Przytocz wszystkie poniższe wpisy słowo w słowo, bez żadnych zmian.

----- Wykaz -----

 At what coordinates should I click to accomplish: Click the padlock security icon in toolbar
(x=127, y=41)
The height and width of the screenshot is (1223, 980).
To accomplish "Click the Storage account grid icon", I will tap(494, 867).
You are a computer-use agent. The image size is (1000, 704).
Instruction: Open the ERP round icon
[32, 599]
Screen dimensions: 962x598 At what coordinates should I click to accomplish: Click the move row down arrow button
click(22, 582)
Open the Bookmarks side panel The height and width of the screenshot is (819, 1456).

-----

* Rozwiązanie zadania *
 At what coordinates should I click to accomplish: Click the padlock security icon in toolbar
(x=127, y=41)
The height and width of the screenshot is (1223, 980).
To accomplish "Click the Storage account grid icon", I will tap(494, 867).
You are a computer-use agent. The image size is (1000, 704).
Instruction: Open the ERP round icon
[32, 599]
Screen dimensions: 962x598 At what coordinates should I click to accomplish: Click the move row down arrow button
click(22, 582)
Open the Bookmarks side panel The height and width of the screenshot is (819, 1456).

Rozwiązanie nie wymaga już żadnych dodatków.